- [OBJECTIVE]: Reproduce every line of the listing below verbatim, with nothing altered, added, or left out.

- [PROVIDED ENTRIES]:
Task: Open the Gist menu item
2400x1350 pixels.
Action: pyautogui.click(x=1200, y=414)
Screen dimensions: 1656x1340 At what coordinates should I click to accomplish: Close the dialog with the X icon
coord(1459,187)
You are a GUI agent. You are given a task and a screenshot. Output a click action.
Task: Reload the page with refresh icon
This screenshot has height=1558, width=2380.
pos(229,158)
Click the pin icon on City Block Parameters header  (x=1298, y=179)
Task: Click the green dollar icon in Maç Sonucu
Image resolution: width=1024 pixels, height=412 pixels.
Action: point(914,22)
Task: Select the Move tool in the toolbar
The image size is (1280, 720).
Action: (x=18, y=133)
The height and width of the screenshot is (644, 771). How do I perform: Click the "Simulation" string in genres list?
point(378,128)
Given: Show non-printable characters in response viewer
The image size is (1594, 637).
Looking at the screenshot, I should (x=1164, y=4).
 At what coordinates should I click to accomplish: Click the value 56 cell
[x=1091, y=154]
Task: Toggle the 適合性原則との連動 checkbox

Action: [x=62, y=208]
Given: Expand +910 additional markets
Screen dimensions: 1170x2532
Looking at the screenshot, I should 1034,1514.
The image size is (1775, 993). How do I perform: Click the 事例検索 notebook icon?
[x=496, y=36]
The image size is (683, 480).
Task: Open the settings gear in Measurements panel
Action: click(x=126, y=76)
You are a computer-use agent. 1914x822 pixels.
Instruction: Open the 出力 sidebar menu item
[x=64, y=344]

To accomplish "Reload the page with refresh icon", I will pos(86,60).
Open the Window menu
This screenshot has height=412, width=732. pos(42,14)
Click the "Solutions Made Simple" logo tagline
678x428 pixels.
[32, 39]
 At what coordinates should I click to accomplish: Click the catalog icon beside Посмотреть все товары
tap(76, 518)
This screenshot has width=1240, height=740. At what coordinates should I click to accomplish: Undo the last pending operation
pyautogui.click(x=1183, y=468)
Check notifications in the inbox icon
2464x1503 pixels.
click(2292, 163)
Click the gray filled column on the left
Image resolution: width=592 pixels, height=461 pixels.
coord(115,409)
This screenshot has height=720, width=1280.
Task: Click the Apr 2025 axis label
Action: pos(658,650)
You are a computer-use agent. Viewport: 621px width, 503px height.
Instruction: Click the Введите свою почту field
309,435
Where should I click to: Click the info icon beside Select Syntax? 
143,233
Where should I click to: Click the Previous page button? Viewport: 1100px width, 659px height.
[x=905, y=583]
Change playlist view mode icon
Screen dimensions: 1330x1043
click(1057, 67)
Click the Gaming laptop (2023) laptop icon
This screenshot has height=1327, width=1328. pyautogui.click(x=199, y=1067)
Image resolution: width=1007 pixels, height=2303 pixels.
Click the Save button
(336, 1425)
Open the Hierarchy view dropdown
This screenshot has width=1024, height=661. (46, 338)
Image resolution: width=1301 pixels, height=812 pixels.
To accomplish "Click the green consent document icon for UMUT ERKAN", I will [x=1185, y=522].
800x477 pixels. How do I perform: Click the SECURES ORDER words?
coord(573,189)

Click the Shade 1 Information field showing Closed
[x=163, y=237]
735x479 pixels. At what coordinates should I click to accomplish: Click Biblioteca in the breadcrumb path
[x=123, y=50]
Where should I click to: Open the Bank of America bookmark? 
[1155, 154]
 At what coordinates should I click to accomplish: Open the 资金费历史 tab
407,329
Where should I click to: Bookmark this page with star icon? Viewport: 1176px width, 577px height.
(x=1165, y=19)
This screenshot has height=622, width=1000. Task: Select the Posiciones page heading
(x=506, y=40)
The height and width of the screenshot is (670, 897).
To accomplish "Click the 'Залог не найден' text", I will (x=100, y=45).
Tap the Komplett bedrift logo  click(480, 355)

- [RESPONSE FOR THIS EXERCISE]:
Task: Open the Gist menu item
2400x1350 pixels.
Action: pyautogui.click(x=1200, y=414)
Screen dimensions: 1656x1340 At what coordinates should I click to accomplish: Close the dialog with the X icon
coord(1459,187)
You are a GUI agent. You are given a task and a screenshot. Output a click action.
Task: Reload the page with refresh icon
This screenshot has height=1558, width=2380.
pos(229,158)
Click the pin icon on City Block Parameters header  (x=1298, y=179)
Task: Click the green dollar icon in Maç Sonucu
Image resolution: width=1024 pixels, height=412 pixels.
Action: point(914,22)
Task: Select the Move tool in the toolbar
The image size is (1280, 720).
Action: (x=18, y=133)
The height and width of the screenshot is (644, 771). How do I perform: Click the "Simulation" string in genres list?
point(378,128)
Given: Show non-printable characters in response viewer
The image size is (1594, 637).
Looking at the screenshot, I should (x=1164, y=4).
 At what coordinates should I click to accomplish: Click the value 56 cell
[x=1091, y=154]
Task: Toggle the 適合性原則との連動 checkbox

Action: [x=62, y=208]
Given: Expand +910 additional markets
Screen dimensions: 1170x2532
Looking at the screenshot, I should 1034,1514.
The image size is (1775, 993). How do I perform: Click the 事例検索 notebook icon?
[x=496, y=36]
The image size is (683, 480).
Task: Open the settings gear in Measurements panel
Action: click(x=126, y=76)
You are a computer-use agent. 1914x822 pixels.
Instruction: Open the 出力 sidebar menu item
[x=64, y=344]

To accomplish "Reload the page with refresh icon", I will pos(86,60).
Open the Window menu
This screenshot has height=412, width=732. pos(42,14)
Click the "Solutions Made Simple" logo tagline
678x428 pixels.
[32, 39]
 At what coordinates should I click to accomplish: Click the catalog icon beside Посмотреть все товары
tap(76, 518)
This screenshot has width=1240, height=740. At what coordinates should I click to accomplish: Undo the last pending operation
pyautogui.click(x=1183, y=468)
Check notifications in the inbox icon
2464x1503 pixels.
click(2292, 163)
Click the gray filled column on the left
Image resolution: width=592 pixels, height=461 pixels.
coord(115,409)
This screenshot has height=720, width=1280.
Task: Click the Apr 2025 axis label
Action: pos(658,650)
You are a computer-use agent. Viewport: 621px width, 503px height.
Instruction: Click the Введите свою почту field
309,435
Where should I click to: Click the info icon beside Select Syntax? 
143,233
Where should I click to: Click the Previous page button? Viewport: 1100px width, 659px height.
[x=905, y=583]
Change playlist view mode icon
Screen dimensions: 1330x1043
click(1057, 67)
Click the Gaming laptop (2023) laptop icon
This screenshot has height=1327, width=1328. pyautogui.click(x=199, y=1067)
Image resolution: width=1007 pixels, height=2303 pixels.
Click the Save button
(336, 1425)
Open the Hierarchy view dropdown
This screenshot has width=1024, height=661. (46, 338)
Image resolution: width=1301 pixels, height=812 pixels.
To accomplish "Click the green consent document icon for UMUT ERKAN", I will [x=1185, y=522].
800x477 pixels. How do I perform: Click the SECURES ORDER words?
coord(573,189)

Click the Shade 1 Information field showing Closed
[x=163, y=237]
735x479 pixels. At what coordinates should I click to accomplish: Click Biblioteca in the breadcrumb path
[x=123, y=50]
Where should I click to: Open the Bank of America bookmark? 
[1155, 154]
 At what coordinates should I click to accomplish: Open the 资金费历史 tab
407,329
Where should I click to: Bookmark this page with star icon? Viewport: 1176px width, 577px height.
(x=1165, y=19)
This screenshot has height=622, width=1000. Task: Select the Posiciones page heading
(x=506, y=40)
The height and width of the screenshot is (670, 897).
To accomplish "Click the 'Залог не найден' text", I will (x=100, y=45).
Tap the Komplett bedrift logo  click(480, 355)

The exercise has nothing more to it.